> **Dataset entries**:

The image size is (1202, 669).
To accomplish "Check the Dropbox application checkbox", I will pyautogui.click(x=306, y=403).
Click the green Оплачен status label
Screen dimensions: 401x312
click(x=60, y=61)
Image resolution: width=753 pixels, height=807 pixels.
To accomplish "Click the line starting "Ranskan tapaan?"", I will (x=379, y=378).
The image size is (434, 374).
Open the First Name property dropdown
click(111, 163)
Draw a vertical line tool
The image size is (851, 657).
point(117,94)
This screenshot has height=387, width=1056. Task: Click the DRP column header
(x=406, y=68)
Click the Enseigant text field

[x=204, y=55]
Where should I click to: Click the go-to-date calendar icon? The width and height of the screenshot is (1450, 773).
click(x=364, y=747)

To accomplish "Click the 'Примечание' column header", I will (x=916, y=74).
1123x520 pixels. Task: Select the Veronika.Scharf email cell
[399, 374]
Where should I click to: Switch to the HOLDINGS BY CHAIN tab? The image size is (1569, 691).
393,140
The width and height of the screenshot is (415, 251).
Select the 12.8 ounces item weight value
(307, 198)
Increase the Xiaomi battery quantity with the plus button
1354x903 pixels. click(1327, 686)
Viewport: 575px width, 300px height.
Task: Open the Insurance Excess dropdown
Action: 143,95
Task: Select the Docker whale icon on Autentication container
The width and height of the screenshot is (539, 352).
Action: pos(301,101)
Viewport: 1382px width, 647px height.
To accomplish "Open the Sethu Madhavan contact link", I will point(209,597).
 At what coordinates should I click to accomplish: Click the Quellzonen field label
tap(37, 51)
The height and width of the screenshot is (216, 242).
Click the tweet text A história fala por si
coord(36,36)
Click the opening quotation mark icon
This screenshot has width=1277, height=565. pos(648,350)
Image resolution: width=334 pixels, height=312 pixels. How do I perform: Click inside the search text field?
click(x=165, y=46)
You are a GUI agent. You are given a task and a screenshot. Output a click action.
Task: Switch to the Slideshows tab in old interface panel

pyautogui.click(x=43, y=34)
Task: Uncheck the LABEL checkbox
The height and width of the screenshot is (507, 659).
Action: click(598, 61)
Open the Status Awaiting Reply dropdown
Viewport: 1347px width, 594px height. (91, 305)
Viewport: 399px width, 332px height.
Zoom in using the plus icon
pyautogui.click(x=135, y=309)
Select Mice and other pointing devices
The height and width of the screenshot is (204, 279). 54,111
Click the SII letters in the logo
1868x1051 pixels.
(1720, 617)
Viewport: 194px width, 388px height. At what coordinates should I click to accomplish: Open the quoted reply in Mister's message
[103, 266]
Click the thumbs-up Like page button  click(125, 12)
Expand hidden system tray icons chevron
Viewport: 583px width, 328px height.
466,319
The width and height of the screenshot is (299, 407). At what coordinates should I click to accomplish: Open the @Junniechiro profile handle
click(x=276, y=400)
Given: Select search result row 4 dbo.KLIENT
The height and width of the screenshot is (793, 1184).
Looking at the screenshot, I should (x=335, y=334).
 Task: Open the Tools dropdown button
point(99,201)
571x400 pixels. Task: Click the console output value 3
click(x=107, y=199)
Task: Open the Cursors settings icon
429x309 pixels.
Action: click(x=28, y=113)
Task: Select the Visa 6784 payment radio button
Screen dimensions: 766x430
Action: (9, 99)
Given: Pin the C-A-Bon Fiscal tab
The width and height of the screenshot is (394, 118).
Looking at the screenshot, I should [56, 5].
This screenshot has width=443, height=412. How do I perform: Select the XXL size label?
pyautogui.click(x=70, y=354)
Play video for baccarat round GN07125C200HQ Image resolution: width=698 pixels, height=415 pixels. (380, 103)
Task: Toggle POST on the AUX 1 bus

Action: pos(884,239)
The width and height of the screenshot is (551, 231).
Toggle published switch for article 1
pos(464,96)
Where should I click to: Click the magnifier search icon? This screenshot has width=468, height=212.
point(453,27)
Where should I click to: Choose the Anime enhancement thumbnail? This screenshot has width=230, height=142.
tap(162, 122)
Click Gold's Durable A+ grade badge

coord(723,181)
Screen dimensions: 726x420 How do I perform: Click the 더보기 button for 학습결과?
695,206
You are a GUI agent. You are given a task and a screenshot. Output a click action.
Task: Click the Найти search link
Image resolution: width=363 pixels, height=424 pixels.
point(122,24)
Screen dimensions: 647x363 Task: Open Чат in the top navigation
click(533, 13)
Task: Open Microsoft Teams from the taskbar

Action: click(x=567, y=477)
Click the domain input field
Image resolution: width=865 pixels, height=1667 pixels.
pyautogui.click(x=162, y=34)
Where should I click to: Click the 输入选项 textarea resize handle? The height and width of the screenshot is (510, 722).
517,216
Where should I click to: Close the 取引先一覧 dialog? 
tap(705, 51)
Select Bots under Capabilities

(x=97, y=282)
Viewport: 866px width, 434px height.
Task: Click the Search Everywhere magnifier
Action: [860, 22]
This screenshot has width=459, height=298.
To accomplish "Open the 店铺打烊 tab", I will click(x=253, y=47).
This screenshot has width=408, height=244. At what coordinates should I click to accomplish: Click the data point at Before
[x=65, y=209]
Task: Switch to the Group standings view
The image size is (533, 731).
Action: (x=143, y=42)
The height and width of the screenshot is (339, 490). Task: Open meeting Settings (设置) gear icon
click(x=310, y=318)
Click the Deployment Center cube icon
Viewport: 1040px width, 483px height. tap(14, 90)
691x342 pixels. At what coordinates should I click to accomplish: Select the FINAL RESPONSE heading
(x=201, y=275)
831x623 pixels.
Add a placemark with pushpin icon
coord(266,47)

> **HOW TO COMPLETE THIS TASK**: Counting only the lines that include "link", state how many there are in the entries, and nothing else.

> **SOLUTION**: 2